A man diagnosed with multiple sclerosis has described living with the condition – and revealed how he sometimes struggles just to get out of bed.
Greg Chatterton, 35, has been living with MS for more than a year after being diagnosed in September 2017.
He was just 33 at the time, with the condition taking its toll on his body and mind in the months since.
Greg lives with his wife Tamara, 36, in the city’s West End.
He had begun to feel unwell early in 2017.
He said: “It was my eyes basically, I noticed in my peripheral vision there was a blurriness in my left eye.
“I went to the optician and he referred me to ophthalmology at Ninewells and for a few months they were bringing me in to do tests.
“They couldn’t find anything wrong with my eyeballs. I lost vision in my left eye then my right eye when my left eye got better, then in September I completely lost all vision in my left eye.”
He was sent to neurology, where he spent a week before receiving the news he had MS.
“It was a relief because my wife and I thought I might have a brain tumour,” he said.
“I was put on very strong steroids to begin with and I also had a lumbar puncture where they stuck a needle in my spine.
“I’ve got remitting relapsing MS. My symptoms come and go, some symptoms stay constantly. My left eye has never recovered, I still have a blurriness in it.

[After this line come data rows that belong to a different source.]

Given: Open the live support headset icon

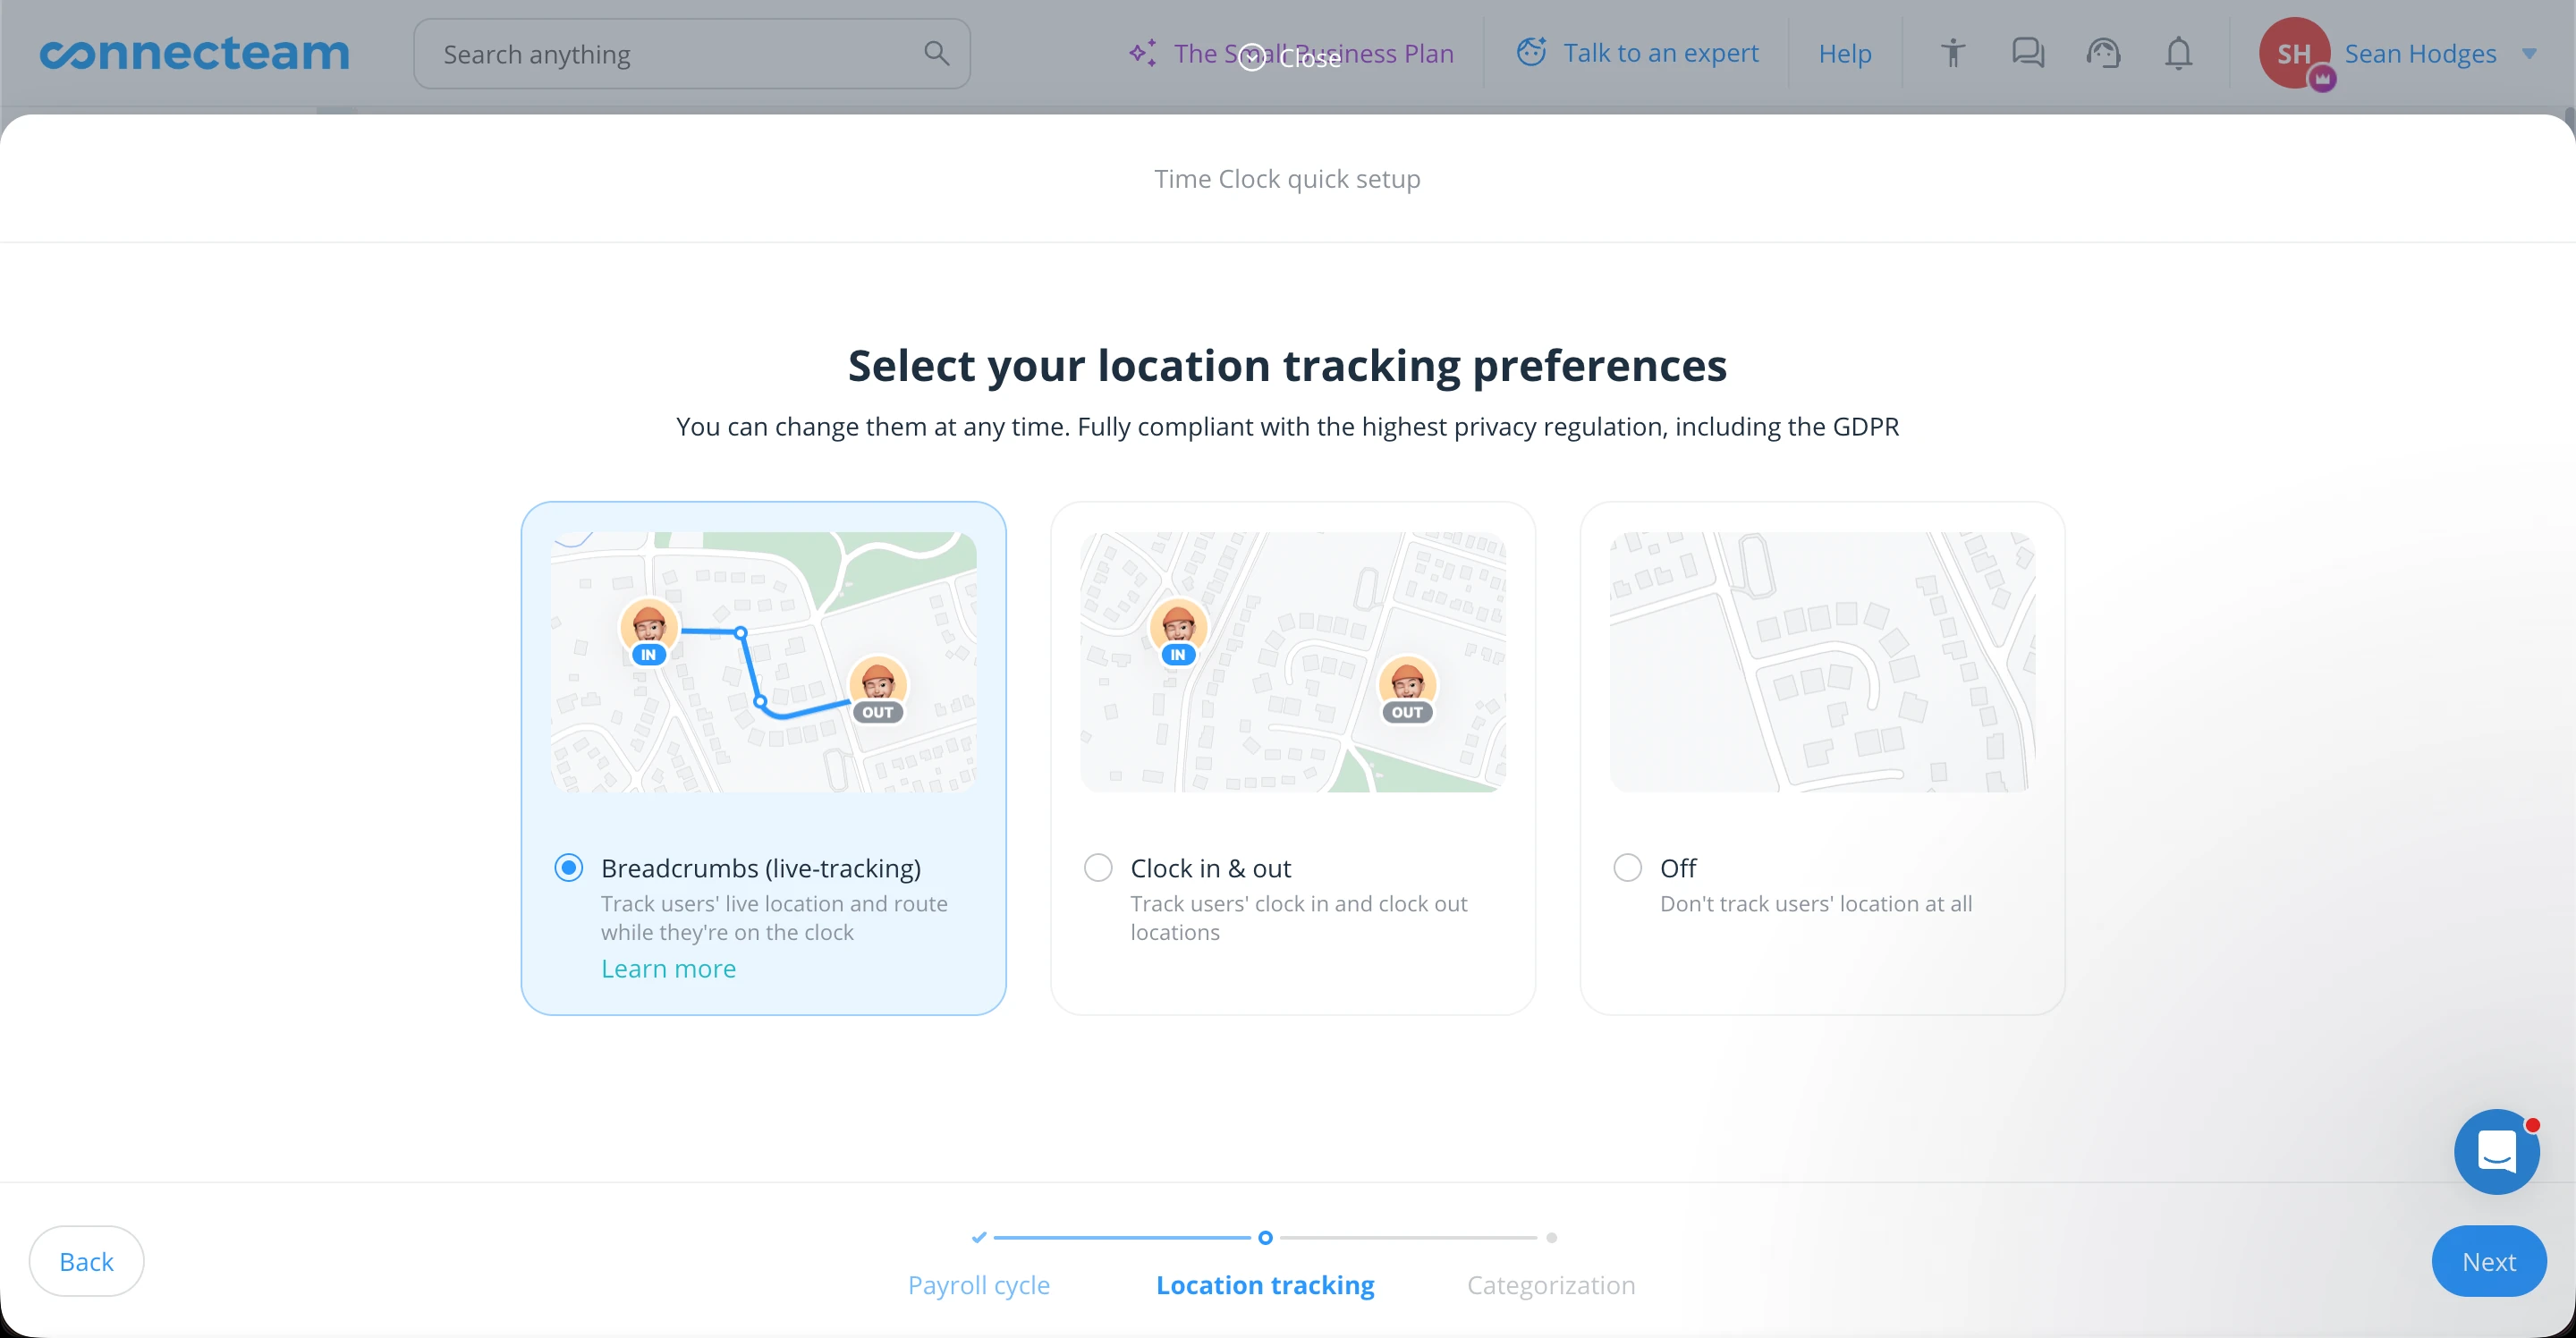Looking at the screenshot, I should pos(2103,53).
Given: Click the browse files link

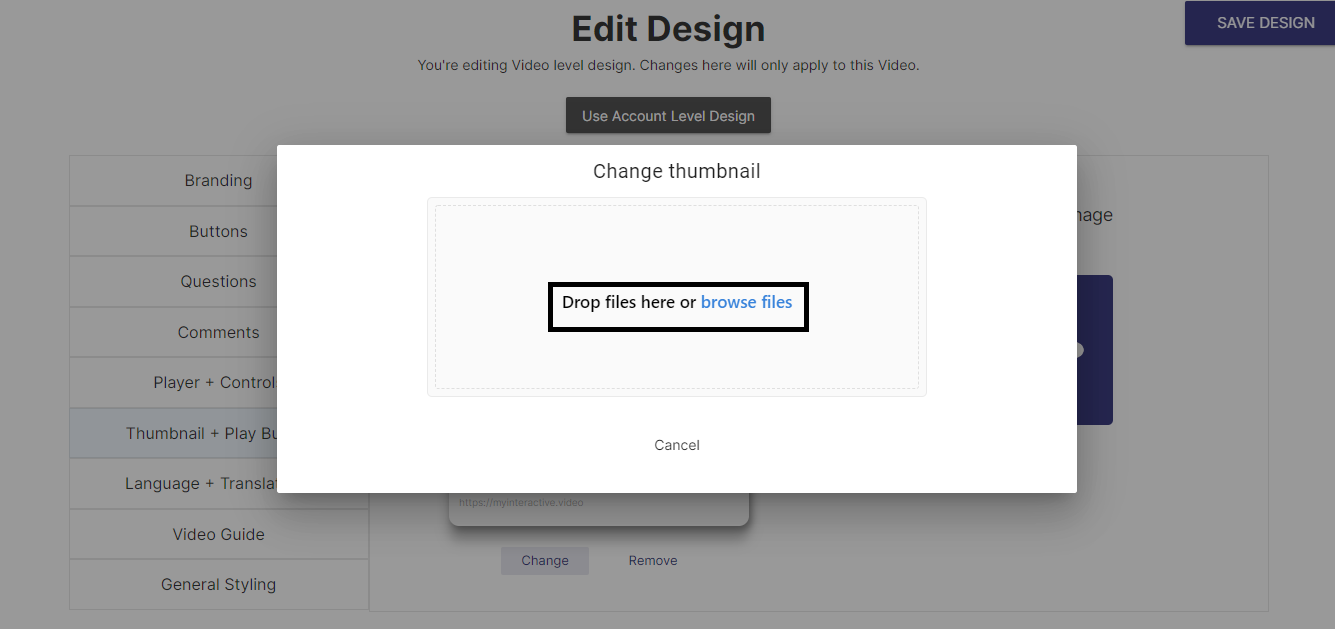Looking at the screenshot, I should coord(746,302).
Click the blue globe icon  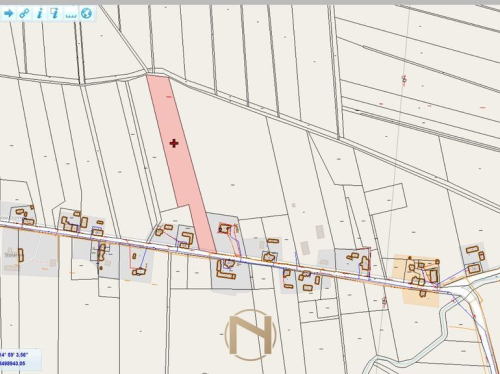pyautogui.click(x=86, y=13)
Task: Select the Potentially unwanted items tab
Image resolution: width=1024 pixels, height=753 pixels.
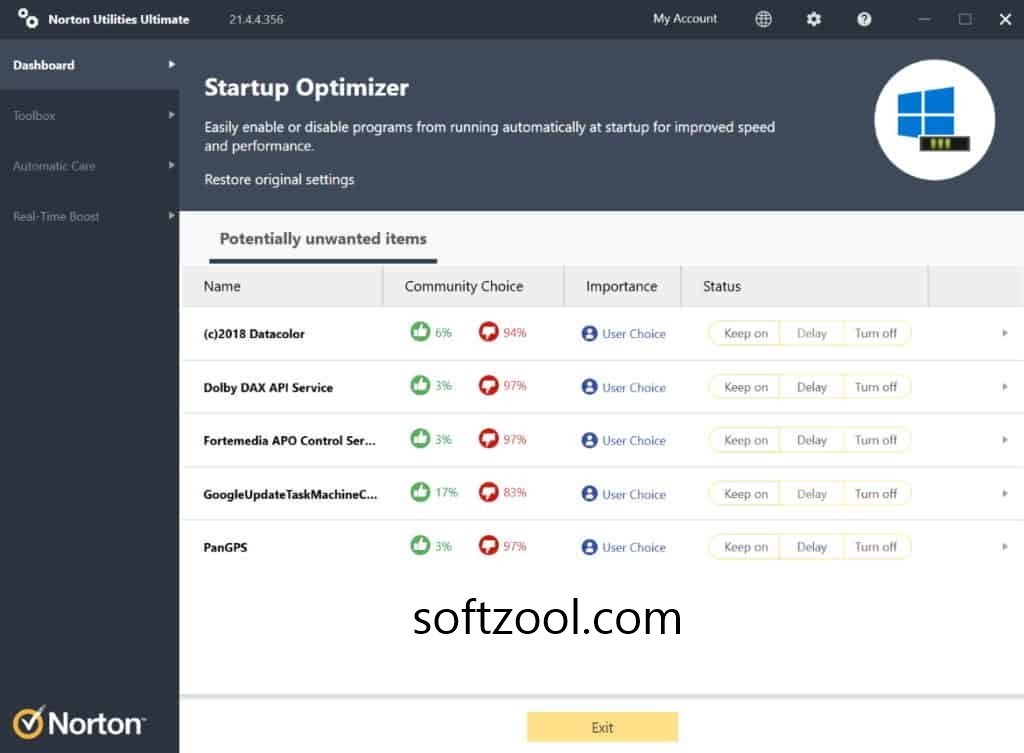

“I can’t work at the moment because I have this fatigue which is the main symptom, because that’s just continuous. It’s being so tired you can’t think properly; your cognition basically goes out the window.
“Fatigue is beyond tiredness. It’s inability to concentrate, it is an inability to do what I used to be able to do. I can wake up after a 10-hour sleep and still feel exhausted.
“I get terrible migraines as well. They start first thing, they wake me up and they are there for the rest of the day, because even though the pain has gone there’s a numbness, I call it a bruising, to the brain which lasts all day.”
As a result of his diagnosis, Greg was forced to suspend studying for his masters in philosophy and literature in Dundee.
Greg said he was lucky to have such good care so close to home at Ninewells.
He added: “It is such a good hospital for neurology and MS treatment.
“The neurologist involved is one of the best in the UK, Dr O’Riordan, he is one of the top doctors for MS. He knows exactly what he is talking about.
“I always say I’m lucky I was diagnosed here. I’m not lucky I was diagnosed with MS but if it was going to happen, here was the best place.
“The care at Ninewells, all the nurses that were working there, the day staff, the night staff, they were just fantastic.
“I came up with this term, you have to normalise the abnormal because there is no escaping it – you have to do what you can.
“They always say you have MS but your MS is not you.
“I want to get people to know and understand MS a lot more.
“Just an awareness because I’ve heard lots of horror stories about people using their blue badge. It’s a hidden illness.”